WORK TO BE COMPLETED = Type out all the records once more, exactly.

DATASET CONTENT =

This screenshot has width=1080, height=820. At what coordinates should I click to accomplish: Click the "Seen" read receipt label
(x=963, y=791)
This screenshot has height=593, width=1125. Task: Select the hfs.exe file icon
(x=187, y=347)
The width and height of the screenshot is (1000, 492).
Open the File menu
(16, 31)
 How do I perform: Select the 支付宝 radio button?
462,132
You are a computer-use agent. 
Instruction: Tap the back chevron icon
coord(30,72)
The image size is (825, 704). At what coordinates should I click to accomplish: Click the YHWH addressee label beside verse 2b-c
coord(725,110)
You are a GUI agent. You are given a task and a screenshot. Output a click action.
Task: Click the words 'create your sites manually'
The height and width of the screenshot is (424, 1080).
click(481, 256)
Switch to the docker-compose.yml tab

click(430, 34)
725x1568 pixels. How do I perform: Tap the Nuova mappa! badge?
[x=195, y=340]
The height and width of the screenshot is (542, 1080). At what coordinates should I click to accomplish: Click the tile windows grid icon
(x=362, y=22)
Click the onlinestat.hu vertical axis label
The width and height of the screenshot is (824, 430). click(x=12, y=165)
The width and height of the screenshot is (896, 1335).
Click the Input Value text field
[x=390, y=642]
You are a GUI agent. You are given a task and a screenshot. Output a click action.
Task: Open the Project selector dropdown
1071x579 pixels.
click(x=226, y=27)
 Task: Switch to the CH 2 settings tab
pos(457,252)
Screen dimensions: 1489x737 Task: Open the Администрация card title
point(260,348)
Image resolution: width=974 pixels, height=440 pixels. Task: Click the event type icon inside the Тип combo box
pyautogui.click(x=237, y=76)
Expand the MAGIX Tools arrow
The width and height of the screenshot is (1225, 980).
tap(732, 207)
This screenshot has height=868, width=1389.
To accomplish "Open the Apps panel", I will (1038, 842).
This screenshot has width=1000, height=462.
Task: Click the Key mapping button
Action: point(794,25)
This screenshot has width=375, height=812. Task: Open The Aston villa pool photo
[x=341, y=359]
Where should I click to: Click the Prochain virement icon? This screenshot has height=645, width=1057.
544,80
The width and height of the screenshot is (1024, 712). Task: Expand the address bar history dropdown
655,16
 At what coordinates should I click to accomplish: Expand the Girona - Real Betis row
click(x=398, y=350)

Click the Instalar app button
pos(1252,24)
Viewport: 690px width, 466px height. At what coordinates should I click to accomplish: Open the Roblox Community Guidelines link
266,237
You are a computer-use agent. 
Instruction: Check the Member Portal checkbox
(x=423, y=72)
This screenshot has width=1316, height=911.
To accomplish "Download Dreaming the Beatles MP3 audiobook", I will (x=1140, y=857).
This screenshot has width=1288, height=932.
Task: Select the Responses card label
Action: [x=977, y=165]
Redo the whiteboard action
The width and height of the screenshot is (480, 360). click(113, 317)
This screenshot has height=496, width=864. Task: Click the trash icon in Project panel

SOLUTION TO THE EXERCISE =
This screenshot has width=1080, height=820. At what coordinates should I click to accomplish: Click the "Seen" read receipt label
(x=963, y=791)
This screenshot has height=593, width=1125. Task: Select the hfs.exe file icon
(x=187, y=347)
The width and height of the screenshot is (1000, 492).
Open the File menu
(16, 31)
 How do I perform: Select the 支付宝 radio button?
462,132
You are a computer-use agent. 
Instruction: Tap the back chevron icon
coord(30,72)
The image size is (825, 704). At what coordinates should I click to accomplish: Click the YHWH addressee label beside verse 2b-c
coord(725,110)
You are a GUI agent. You are given a task and a screenshot. Output a click action.
Task: Click the words 'create your sites manually'
The height and width of the screenshot is (424, 1080).
click(481, 256)
Switch to the docker-compose.yml tab

click(430, 34)
725x1568 pixels. How do I perform: Tap the Nuova mappa! badge?
[x=195, y=340]
The height and width of the screenshot is (542, 1080). At what coordinates should I click to accomplish: Click the tile windows grid icon
(x=362, y=22)
Click the onlinestat.hu vertical axis label
The width and height of the screenshot is (824, 430). click(x=12, y=165)
The width and height of the screenshot is (896, 1335).
Click the Input Value text field
[x=390, y=642]
You are a GUI agent. You are given a task and a screenshot. Output a click action.
Task: Open the Project selector dropdown
1071x579 pixels.
click(x=226, y=27)
 Task: Switch to the CH 2 settings tab
pos(457,252)
Screen dimensions: 1489x737 Task: Open the Администрация card title
point(260,348)
Image resolution: width=974 pixels, height=440 pixels. Task: Click the event type icon inside the Тип combo box
pyautogui.click(x=237, y=76)
Expand the MAGIX Tools arrow
The width and height of the screenshot is (1225, 980).
tap(732, 207)
This screenshot has height=868, width=1389.
To accomplish "Open the Apps panel", I will (1038, 842).
This screenshot has width=1000, height=462.
Task: Click the Key mapping button
Action: point(794,25)
This screenshot has width=375, height=812. Task: Open The Aston villa pool photo
[x=341, y=359]
Where should I click to: Click the Prochain virement icon? This screenshot has height=645, width=1057.
544,80
The width and height of the screenshot is (1024, 712). Task: Expand the address bar history dropdown
655,16
 At what coordinates should I click to accomplish: Expand the Girona - Real Betis row
click(x=398, y=350)

Click the Instalar app button
pos(1252,24)
Viewport: 690px width, 466px height. At what coordinates should I click to accomplish: Open the Roblox Community Guidelines link
266,237
You are a computer-use agent. 
Instruction: Check the Member Portal checkbox
(x=423, y=72)
This screenshot has width=1316, height=911.
To accomplish "Download Dreaming the Beatles MP3 audiobook", I will (x=1140, y=857).
This screenshot has width=1288, height=932.
Task: Select the Responses card label
Action: [x=977, y=165]
Redo the whiteboard action
The width and height of the screenshot is (480, 360). click(113, 317)
This screenshot has height=496, width=864. Task: Click the trash icon in Project panel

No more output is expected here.